- _Document segment_:
====
Starring: Bill Murray, Melissa McCarthy, Naomi Watts, Jaeden Lieberher, Terrence Howard, Chris O’Dowd
Directed by: Theodore Melfi
Synopsis: A young boy whose parents have just divorced finds an unlikely friend and mentor in the misanthropic, bawdy, hedonistic war veteran who lives next door.
I will preface this by saying I will have liked St. Vincent no matter what because I love a good ‘coming of age’ movie and I love Bill Murray. I especially like Bill Murray being Bill Murray, and that is exactly what you get here. It’s nothing new, nothing that is going to change your opinion either way on Murray, but it is entertaining, funny and even a bit heartbreaking in places.
The story revolves around a young boy called Oliver who moves into a new house with his Mum, following her divorce from his father. Melissa McCarthy plays the role well, in an unusual serious role for her. I usually don’t find her particularly funny, so it was a pleasure to see her do well in this, in much the same way it was great seeing Adam Sandler in Punch Drunk Love, despite all of his other films making me want to crush my own head.
Anyway, back to the story. Oliver’s mum works long hours at the hospital, therefore needs someone to take care of her son. This job inadvertently falls into the lap of next door neighbour and candidate least likely, Vin, played by Bill Murray. He is a grouchy, drunk slob of a man with no regard for anyone, not even himself. Can he teach Oliver a few things? Of course he can. More importantly can Oliver teach Vincent a few things? You betcha. Together they form an unholy alliance, with the young boy being led astray to the local bar, the race track and all manner of other places. He loves it, Vin loves it, his Mum does not. Especially when she finds out Vin’s other ‘pal’ is a Russian prostitute (Watts).
====
- _Collected data_:
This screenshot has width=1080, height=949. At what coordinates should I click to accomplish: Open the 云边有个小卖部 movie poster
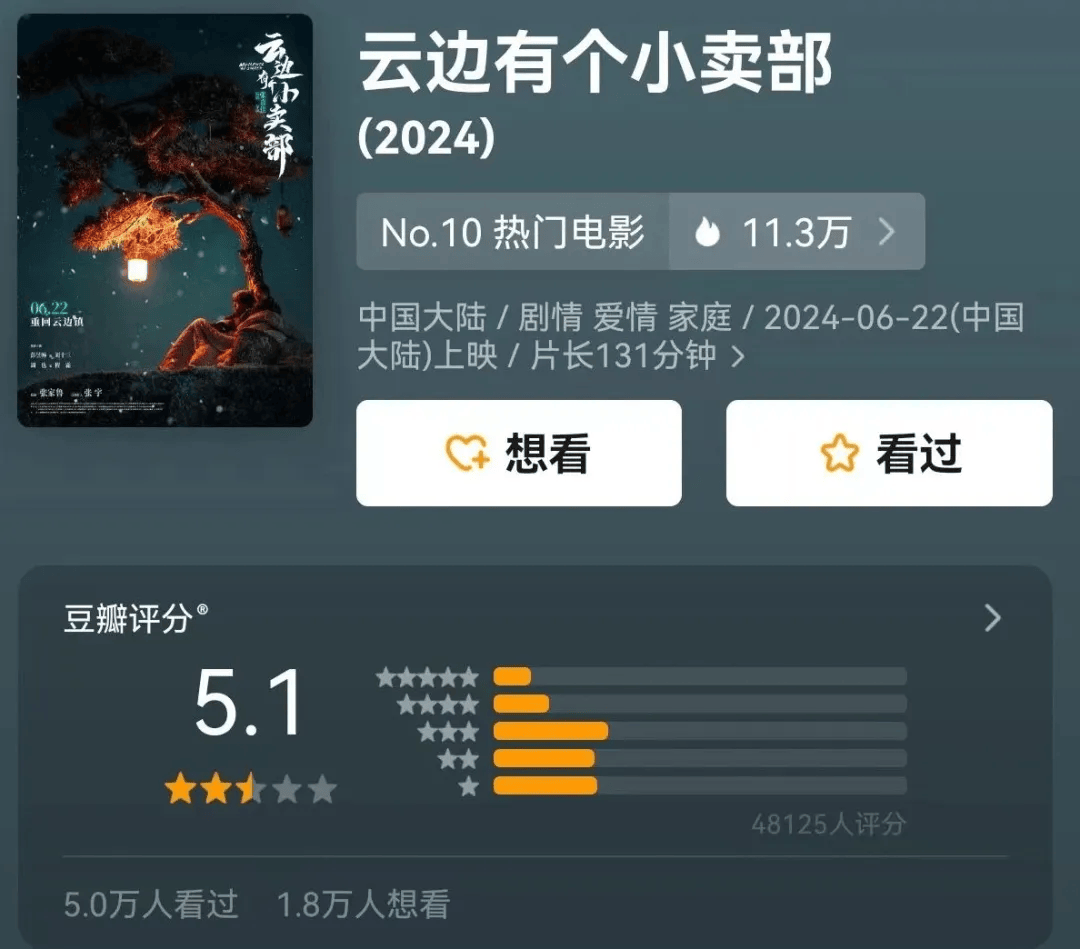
====
- _Problem to work on_:
Can you extend the St. Vincent review, starting right after its last sentence? The listing comes from a separate source.

- _Response to this exercise_:
The film, as I said, is an age old formula and your enjoyment of it’s familiar story will depend mainly on whether you like the performers. And who doesn’t like Bill Murray? He plays Vincent brilliantly as you would expect. There are some really nice moments, such as the budding friendship between the young boy and old man. There are some heartwrenching moments, such as Vin going to visit his wife in a home he can’t pay for. She has alzheimers and doesn’t remember him but he insists on taking her washing home after every visit. There is also the odd misjudged moment, such as Vin’s stroke and his double quick recovery time. It screamed ‘Oscar’ worthy even though it didn’t have anything to back up that claim. To put it another way, it felt shoehorned in.
All in all though, as with any Bill Murray project, I enjoyed St. Vincent a lot. It’s nothing earth shattering admittedly, but it was a fun film, and I loved Bill Murray’s rendition of Shelter from the Storm by Dylan at the end!